そして、この状態も今まで通り、一人で乗り切るしかない。
しかし、逆に貴女に頼ったら、自分は完全に今後は貴女無しでは生きられなくなる。
電車の中で、貴女にそのメールを書いたが、充電がなくメールを送る事ができなかった。
電車を降りる頃には、目も完全に開いて、眼球が痛いほど乾いて、過呼吸も再発し、恐怖も戻ってきていた。
どうにか、平常心を保とうとするが、煙草も無く。
ただ、焦るだけで手まで震えて、自転車の鍵を開ける事も満足にできなかった。
頭の中では、色々な事がひたすら回り続けて、それでもその中に貴女がいた。
貴女の笑顔だけは何度も見た。
それだけは覚えている。
この場合において、自分を抑えるには、食事が必要なのを知っている。
脳の血液を胃に動かし、思考を弱らせる事で状態を緩和できる。
マクドナルドで食事を購入し、夢中で帰宅した。
家に着くと、貴女にすぐにメールし、膝から崩れてしまった。
食べなくてはいけないのに、とにかく、どうにかしないといけないのに、呼吸がやまない。
体が動かない。
貴女と話したい。
貴女と一緒にいたい。
だから、死にたくない。
すると、泣けてきた。
それなのに、死んでしまいそうで、笑えてきた。
頭の中で自分が自分を殺す描写が溢れてくる。
とにかく、脳を止めないと、本当に危険なのを理解しているのに、止まらない。
冷蔵庫に貴女と過ごす為に買ったアルコールがあるのを思い出して、一気に飲んだ。
疲れと、睡眠不足とで一気に頭がぼんやりした。
とりあえずでしかない。
そのまま、一気に食べた。
普段、何も食べていない分、ただのポテトとハンバーガーで胃が裂けそうな程苦しくなった。
だからこそ、苦しくて頭の思考を止める事ができる。
過呼吸からくる頭痛と、苦しさから、呼吸は乱れたまま貴女のメールを待てずに電話した。
貴女が電話の向こうで、泣いている様な気がした。
しかし、何も言えなかった。それよりも、話す事もままならなかった。
電話を切って、後悔した。
「覚悟があるか?」の回答を聞かずに、自分は貴女に頼ったのだから。
貴女のメールを待っている間、呼吸が落ち着かないせいで意識がどんどん散漫になってくる。

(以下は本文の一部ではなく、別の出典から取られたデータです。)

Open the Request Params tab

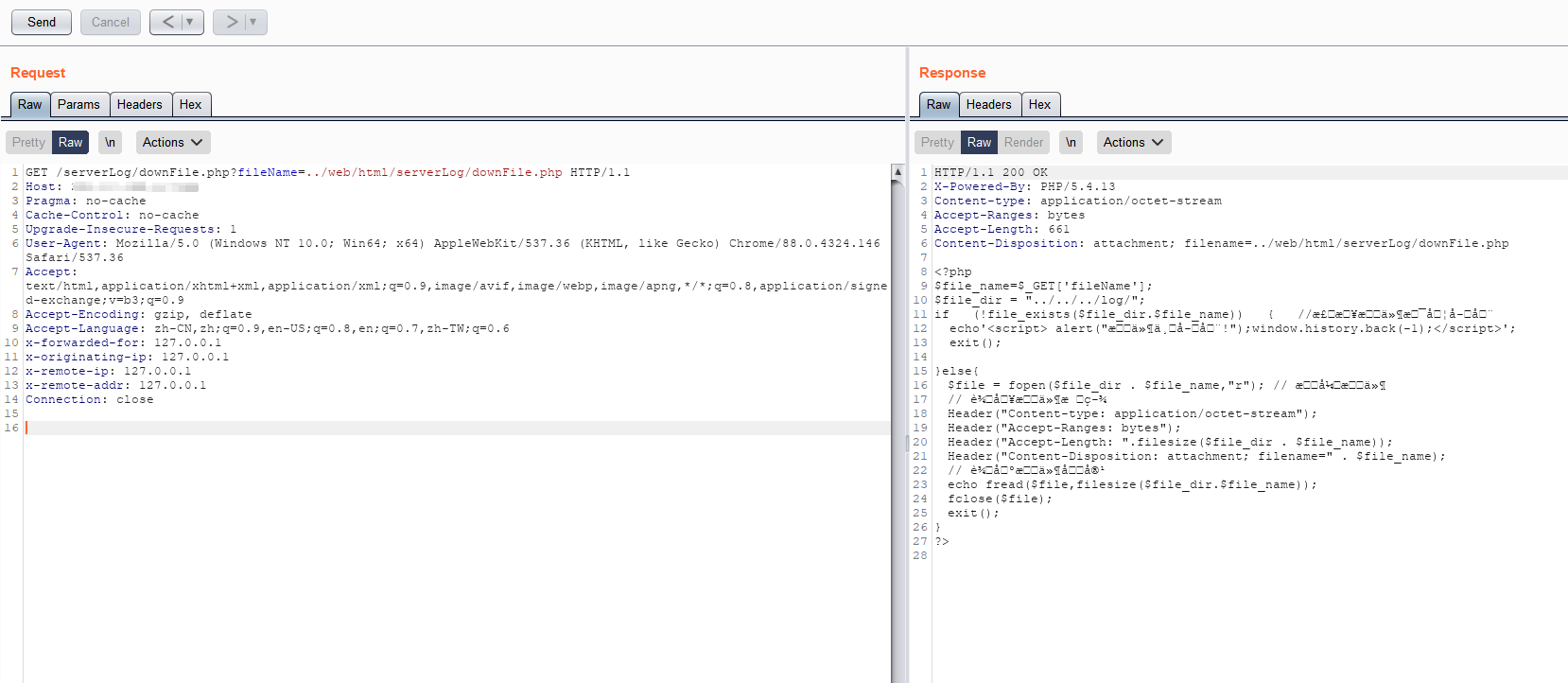point(78,104)
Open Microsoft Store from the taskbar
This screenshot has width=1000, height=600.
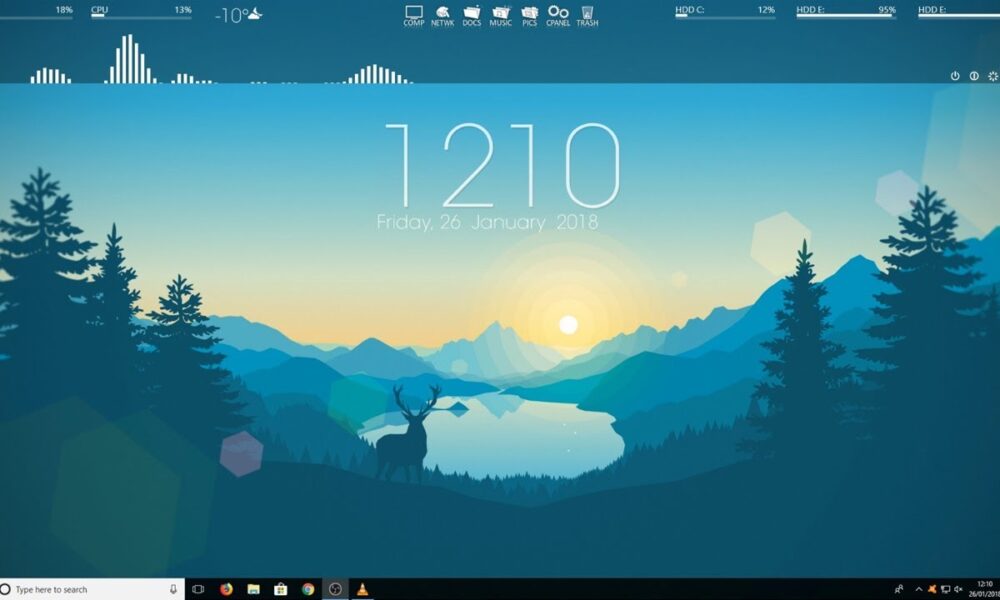coord(281,589)
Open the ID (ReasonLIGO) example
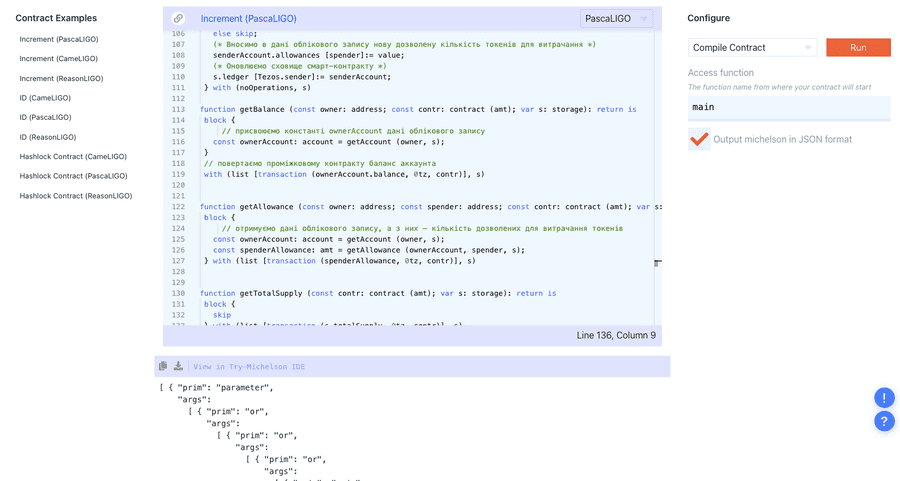 47,137
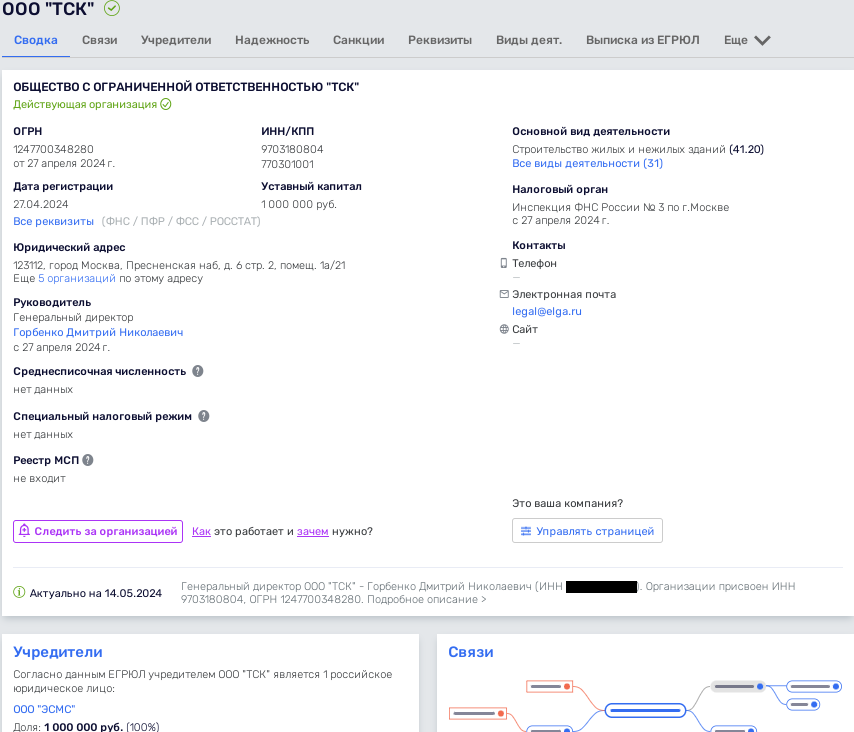Image resolution: width=854 pixels, height=732 pixels.
Task: Go to the Надежность tab
Action: point(272,40)

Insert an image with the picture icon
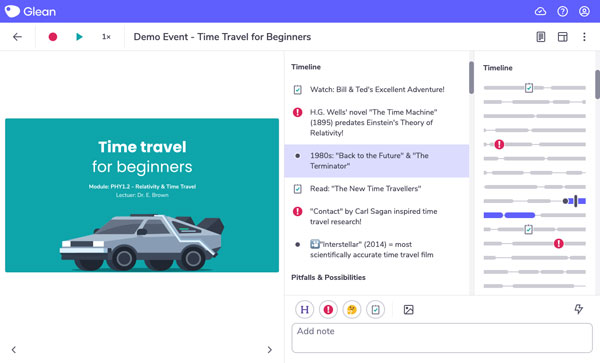pos(409,309)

その中でも、食事のせいで苦しくて、疲労から体が動かなかった。
どうにか、携帯を握り締めて、ベッドに移動するとそのまま眠ってしまった。
貴女を散々混乱させて、あんなメールを書かせて、泣かせてしまったかも知れないのに、自分は呑気に居眠りとは、最低にも程がある。

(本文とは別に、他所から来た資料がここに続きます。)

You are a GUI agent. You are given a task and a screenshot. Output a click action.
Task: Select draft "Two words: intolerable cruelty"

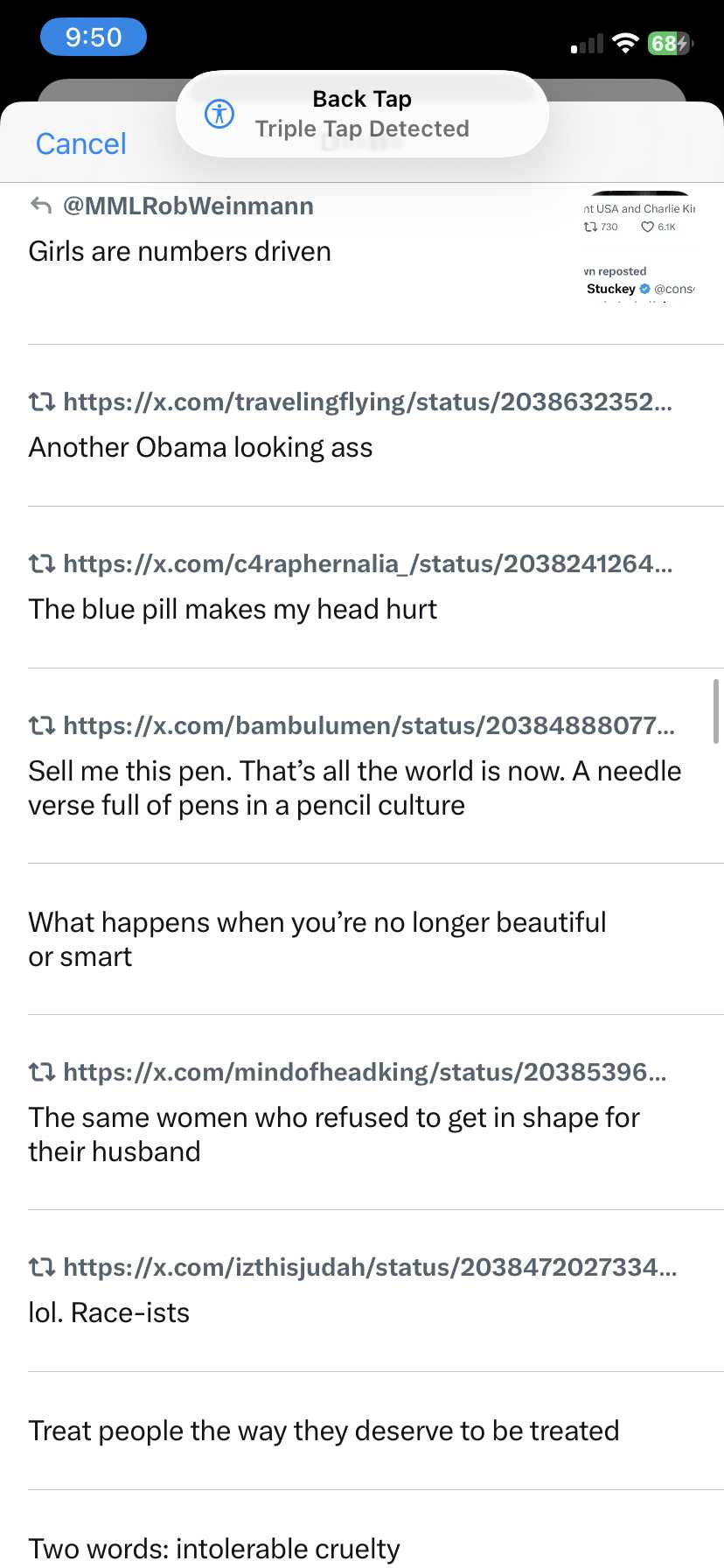214,1548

貴女から来たメールは、離れることについて書いてあった。
自分は離れたくないから、「一人でこの状況をどうにかしないといけないのか」、それとも「今後も貴女を頼っていいのか」を知るために「覚悟があるのか?」というメールをしたのが、余計な考えをさせてしまった様だった。
しかし、貴女の中で離れる決心が付いてしまった様な内容である事から、もう終わりなのかも知れない。
自分は今回、貴女に頼ってしまった以上、貴女から離れる事はできないのに、これで終わってしまうなら、自分の言葉足らずなメールのせいという事になる。
だから、潔く諦めようと思う。
どちらにしても、自分は貴女愛される事はないのだから、諦めなくてはいけないのだ。
それに、自分がいれば貴女は必ず病気を再発させてしまう。
このままの関係が貴女にストレスを与えても、貴女が自分を本当に好きになって彼との間に葛藤が芽生えてもストレスを与えてしまう。
そういう点では、今後、貴女が彼と別れない限り、この関係は自分が貴女を殺してしまう事になる。
だから、これで貴女がどう言っても、自分はもう貴女に対して、何かを言う権利は完全に無くなった。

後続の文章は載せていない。